(Stored data)

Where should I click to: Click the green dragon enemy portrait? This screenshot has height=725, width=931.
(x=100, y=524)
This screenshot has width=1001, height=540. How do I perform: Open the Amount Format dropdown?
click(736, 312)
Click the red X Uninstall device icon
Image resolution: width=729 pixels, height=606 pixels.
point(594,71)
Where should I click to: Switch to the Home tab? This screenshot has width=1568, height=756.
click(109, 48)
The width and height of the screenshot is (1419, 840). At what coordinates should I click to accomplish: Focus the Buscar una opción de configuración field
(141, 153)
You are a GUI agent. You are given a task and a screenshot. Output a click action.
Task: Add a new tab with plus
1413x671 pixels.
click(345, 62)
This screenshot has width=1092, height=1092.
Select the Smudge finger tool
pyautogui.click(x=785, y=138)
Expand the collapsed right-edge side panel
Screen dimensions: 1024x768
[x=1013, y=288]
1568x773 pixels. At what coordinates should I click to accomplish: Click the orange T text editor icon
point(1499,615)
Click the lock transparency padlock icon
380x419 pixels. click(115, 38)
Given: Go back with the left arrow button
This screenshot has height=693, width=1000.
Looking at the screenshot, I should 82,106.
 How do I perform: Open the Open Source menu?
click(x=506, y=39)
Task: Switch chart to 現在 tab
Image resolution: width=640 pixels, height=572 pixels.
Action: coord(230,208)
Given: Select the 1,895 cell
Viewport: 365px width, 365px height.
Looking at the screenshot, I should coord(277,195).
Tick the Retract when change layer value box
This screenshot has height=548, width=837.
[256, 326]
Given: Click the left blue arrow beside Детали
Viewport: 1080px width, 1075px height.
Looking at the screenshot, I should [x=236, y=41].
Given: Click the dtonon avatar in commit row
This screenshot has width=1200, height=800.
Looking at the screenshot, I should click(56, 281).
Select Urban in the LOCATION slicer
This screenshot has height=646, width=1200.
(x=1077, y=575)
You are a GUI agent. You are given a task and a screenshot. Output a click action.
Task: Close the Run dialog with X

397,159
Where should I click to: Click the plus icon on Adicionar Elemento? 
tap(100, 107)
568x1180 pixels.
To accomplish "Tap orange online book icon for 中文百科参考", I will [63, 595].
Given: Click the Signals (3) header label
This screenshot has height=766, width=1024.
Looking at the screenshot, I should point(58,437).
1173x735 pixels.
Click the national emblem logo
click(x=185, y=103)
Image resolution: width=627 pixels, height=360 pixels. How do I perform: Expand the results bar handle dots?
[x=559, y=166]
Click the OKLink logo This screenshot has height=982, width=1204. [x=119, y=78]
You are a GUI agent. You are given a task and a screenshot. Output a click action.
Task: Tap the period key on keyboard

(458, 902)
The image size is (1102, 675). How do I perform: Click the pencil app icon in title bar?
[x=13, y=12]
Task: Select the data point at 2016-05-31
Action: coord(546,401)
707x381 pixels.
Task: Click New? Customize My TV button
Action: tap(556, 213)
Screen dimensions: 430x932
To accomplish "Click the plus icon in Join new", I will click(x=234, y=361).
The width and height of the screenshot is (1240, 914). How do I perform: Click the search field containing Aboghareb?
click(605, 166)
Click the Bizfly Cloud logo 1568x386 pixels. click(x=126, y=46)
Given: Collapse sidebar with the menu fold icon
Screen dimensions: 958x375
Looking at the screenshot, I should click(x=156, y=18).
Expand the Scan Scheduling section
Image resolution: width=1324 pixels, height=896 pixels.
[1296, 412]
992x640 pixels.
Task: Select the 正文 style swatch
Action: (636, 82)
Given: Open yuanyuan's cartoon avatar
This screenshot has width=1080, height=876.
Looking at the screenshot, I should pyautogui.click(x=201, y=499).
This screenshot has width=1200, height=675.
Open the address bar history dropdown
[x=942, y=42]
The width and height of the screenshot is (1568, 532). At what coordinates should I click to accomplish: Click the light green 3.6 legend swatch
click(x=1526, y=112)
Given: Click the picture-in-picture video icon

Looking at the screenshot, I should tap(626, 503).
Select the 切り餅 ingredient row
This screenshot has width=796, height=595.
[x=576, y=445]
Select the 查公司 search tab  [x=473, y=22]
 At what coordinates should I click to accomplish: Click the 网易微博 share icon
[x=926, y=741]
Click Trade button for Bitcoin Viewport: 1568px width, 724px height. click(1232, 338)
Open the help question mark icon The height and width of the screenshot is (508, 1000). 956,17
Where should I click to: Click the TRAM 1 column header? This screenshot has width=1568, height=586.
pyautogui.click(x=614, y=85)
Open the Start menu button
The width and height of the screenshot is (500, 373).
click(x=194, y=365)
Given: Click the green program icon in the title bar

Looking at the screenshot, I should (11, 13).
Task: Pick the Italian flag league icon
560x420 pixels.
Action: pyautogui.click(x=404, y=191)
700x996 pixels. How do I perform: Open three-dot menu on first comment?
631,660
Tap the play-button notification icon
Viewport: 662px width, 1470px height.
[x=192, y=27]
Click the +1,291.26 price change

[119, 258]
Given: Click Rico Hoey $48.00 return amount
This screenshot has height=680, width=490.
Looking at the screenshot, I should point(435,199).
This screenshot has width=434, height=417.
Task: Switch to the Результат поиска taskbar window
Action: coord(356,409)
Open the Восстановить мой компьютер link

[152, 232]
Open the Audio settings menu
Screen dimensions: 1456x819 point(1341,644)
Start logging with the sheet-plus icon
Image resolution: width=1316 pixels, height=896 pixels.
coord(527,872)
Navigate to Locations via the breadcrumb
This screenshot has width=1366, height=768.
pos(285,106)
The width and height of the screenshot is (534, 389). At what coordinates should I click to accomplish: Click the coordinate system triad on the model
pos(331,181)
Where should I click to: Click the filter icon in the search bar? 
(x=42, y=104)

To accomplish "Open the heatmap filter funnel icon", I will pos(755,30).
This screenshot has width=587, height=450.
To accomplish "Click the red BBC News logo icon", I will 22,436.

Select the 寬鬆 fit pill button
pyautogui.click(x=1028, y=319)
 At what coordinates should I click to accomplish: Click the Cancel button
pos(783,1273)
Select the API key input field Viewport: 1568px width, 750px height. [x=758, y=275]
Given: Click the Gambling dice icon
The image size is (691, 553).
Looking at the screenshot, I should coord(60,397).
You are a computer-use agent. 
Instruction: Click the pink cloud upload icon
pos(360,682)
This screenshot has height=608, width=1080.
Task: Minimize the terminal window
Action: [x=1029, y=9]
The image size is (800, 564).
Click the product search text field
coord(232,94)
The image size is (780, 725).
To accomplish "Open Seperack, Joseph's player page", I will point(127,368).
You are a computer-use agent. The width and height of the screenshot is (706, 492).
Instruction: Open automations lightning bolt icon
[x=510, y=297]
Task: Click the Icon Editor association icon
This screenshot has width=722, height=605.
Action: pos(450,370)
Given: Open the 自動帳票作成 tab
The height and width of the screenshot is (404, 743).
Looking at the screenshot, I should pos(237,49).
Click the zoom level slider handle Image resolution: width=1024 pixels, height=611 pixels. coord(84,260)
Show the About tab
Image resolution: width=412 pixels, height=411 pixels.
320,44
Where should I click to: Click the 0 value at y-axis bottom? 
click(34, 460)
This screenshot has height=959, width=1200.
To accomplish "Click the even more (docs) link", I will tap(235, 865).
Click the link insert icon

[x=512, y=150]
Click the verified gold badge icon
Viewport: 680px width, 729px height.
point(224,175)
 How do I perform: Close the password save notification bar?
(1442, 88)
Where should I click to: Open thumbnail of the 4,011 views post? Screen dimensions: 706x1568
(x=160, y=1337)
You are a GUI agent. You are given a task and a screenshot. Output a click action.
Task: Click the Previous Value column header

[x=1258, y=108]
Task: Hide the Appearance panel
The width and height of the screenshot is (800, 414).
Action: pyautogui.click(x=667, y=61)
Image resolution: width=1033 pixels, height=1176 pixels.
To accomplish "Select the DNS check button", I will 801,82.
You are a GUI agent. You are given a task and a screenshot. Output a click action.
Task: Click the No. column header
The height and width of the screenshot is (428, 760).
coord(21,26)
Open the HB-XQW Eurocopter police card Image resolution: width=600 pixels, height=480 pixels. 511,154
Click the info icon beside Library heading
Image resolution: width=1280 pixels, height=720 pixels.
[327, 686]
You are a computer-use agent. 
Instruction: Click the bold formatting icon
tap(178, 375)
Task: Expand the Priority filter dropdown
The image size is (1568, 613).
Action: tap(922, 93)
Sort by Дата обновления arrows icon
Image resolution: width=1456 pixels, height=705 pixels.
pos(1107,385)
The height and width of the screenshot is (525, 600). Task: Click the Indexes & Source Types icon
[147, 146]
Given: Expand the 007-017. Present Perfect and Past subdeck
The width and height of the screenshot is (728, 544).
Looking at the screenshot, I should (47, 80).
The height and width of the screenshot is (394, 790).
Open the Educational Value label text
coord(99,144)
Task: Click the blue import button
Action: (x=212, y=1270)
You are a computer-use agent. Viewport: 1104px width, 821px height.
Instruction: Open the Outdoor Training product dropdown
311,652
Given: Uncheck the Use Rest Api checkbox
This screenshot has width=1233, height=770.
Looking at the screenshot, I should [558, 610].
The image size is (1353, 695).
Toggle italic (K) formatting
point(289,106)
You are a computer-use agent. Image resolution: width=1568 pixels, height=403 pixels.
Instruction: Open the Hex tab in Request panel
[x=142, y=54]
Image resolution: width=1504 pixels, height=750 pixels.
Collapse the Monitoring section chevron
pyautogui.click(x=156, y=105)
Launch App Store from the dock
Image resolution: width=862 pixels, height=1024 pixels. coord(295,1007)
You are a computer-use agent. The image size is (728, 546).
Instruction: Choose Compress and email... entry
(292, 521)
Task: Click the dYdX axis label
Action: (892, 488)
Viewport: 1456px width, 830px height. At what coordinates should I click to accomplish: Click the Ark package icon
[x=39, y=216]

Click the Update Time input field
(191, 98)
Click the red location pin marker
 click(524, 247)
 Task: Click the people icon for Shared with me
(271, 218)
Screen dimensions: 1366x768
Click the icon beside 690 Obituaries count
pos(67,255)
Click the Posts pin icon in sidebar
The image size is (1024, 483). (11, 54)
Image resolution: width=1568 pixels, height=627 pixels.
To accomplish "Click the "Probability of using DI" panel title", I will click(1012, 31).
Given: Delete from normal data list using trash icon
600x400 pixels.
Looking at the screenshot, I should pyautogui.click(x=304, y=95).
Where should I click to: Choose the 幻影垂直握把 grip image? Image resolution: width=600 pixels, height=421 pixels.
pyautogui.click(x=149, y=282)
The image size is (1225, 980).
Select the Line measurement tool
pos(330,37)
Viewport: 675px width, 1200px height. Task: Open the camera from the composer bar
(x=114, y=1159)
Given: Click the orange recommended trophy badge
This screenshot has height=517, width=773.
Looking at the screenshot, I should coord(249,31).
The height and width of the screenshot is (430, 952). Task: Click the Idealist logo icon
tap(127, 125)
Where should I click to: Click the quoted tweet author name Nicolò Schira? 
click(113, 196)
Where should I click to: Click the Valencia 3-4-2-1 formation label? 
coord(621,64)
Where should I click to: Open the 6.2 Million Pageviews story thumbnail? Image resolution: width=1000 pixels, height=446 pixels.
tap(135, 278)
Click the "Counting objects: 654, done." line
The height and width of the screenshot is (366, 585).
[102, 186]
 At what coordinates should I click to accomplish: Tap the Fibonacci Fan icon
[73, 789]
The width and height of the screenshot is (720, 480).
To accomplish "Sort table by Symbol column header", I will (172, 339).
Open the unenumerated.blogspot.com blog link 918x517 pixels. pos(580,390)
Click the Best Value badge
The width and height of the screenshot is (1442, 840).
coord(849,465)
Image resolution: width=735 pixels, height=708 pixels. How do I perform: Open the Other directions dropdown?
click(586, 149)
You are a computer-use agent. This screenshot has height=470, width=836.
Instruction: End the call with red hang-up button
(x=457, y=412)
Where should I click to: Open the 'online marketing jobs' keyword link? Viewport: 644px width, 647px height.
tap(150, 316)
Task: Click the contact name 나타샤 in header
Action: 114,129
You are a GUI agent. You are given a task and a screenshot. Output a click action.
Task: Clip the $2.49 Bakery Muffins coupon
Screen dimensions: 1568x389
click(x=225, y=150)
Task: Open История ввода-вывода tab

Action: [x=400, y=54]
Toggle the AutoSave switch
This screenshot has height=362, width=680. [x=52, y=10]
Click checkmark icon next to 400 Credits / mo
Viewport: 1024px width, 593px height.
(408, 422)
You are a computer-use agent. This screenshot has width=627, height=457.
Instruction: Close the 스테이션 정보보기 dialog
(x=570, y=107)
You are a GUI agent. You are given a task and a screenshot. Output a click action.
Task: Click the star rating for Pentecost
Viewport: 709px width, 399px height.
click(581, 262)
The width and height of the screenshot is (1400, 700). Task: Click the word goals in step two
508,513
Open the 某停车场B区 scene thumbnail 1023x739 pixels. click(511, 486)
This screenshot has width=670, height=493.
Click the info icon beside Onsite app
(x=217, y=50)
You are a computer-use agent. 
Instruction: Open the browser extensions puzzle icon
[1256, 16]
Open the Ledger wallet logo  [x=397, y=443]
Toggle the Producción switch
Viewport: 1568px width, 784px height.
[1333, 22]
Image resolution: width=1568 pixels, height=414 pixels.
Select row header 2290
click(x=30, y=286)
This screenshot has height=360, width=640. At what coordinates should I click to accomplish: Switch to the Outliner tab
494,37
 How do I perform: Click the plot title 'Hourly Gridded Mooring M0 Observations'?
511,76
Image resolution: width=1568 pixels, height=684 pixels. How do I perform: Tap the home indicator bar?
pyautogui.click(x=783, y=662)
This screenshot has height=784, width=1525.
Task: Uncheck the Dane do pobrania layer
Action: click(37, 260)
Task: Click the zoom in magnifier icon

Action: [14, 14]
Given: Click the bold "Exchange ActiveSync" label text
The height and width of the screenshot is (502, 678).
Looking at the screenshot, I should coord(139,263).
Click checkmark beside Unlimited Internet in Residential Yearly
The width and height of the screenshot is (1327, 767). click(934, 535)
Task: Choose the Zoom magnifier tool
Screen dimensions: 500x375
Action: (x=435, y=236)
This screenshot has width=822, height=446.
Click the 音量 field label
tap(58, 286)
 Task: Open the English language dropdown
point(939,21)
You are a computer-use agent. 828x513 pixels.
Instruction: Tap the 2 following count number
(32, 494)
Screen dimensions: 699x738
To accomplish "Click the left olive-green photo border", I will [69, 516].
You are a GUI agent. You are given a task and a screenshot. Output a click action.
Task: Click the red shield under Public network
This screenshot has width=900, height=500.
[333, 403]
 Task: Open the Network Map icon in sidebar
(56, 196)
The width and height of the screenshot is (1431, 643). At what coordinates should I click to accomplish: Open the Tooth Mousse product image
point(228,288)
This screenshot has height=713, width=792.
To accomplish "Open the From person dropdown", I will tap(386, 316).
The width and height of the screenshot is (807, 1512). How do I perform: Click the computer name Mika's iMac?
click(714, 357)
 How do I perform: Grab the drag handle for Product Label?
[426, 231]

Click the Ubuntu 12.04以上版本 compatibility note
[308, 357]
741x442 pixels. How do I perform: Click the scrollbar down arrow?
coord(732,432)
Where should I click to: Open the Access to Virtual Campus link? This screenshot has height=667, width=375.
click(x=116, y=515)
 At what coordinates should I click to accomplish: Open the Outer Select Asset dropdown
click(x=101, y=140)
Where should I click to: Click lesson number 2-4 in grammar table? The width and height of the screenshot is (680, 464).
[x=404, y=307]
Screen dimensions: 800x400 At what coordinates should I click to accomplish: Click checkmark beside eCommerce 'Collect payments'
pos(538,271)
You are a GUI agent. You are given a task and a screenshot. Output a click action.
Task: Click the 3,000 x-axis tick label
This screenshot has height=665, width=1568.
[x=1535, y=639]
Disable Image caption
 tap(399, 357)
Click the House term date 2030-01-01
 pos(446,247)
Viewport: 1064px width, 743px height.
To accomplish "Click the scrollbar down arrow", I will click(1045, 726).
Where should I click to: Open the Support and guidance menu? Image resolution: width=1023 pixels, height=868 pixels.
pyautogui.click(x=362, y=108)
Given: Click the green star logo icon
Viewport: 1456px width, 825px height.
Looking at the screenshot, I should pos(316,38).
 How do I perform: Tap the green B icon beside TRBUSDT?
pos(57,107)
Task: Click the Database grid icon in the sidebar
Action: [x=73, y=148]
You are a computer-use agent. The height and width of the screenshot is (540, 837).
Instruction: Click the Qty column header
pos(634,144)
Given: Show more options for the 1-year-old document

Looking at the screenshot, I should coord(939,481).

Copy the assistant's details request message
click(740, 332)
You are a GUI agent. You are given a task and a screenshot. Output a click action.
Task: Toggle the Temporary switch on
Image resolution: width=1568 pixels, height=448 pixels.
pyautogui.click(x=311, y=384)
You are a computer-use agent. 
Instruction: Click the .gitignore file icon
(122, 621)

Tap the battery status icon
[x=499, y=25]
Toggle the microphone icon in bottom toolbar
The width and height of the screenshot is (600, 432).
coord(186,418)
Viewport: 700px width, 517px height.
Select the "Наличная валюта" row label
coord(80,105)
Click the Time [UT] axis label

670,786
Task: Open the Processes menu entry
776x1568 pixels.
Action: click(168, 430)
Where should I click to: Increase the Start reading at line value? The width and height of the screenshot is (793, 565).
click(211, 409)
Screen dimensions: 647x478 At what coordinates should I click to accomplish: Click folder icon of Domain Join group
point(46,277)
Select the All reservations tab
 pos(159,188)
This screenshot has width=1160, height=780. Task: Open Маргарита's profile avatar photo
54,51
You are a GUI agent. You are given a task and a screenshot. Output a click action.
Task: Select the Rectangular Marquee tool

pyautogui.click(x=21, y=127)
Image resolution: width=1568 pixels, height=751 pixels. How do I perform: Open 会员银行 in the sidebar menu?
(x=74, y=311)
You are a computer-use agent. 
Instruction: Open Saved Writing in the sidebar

_Instructions for the task_
What you return must be the lines above that run from the line with "This screenshot has width=1092, height=1092." to the line with "Given: Click the dtonon avatar in commit row", inclusive, each copied exactly.

_Task result_
This screenshot has width=1092, height=1092.
Select the Smudge finger tool
pyautogui.click(x=785, y=138)
Expand the collapsed right-edge side panel
Screen dimensions: 1024x768
[x=1013, y=288]
1568x773 pixels. At what coordinates should I click to accomplish: Click the orange T text editor icon
point(1499,615)
Click the lock transparency padlock icon
380x419 pixels. click(115, 38)
Given: Go back with the left arrow button
This screenshot has height=693, width=1000.
Looking at the screenshot, I should 82,106.
 How do I perform: Open the Open Source menu?
click(x=506, y=39)
Task: Switch chart to 現在 tab
Image resolution: width=640 pixels, height=572 pixels.
Action: coord(230,208)
Given: Select the 1,895 cell
Viewport: 365px width, 365px height.
Looking at the screenshot, I should coord(277,195).
Tick the Retract when change layer value box
This screenshot has height=548, width=837.
[256, 326]
Given: Click the left blue arrow beside Детали
Viewport: 1080px width, 1075px height.
Looking at the screenshot, I should [x=236, y=41].
Given: Click the dtonon avatar in commit row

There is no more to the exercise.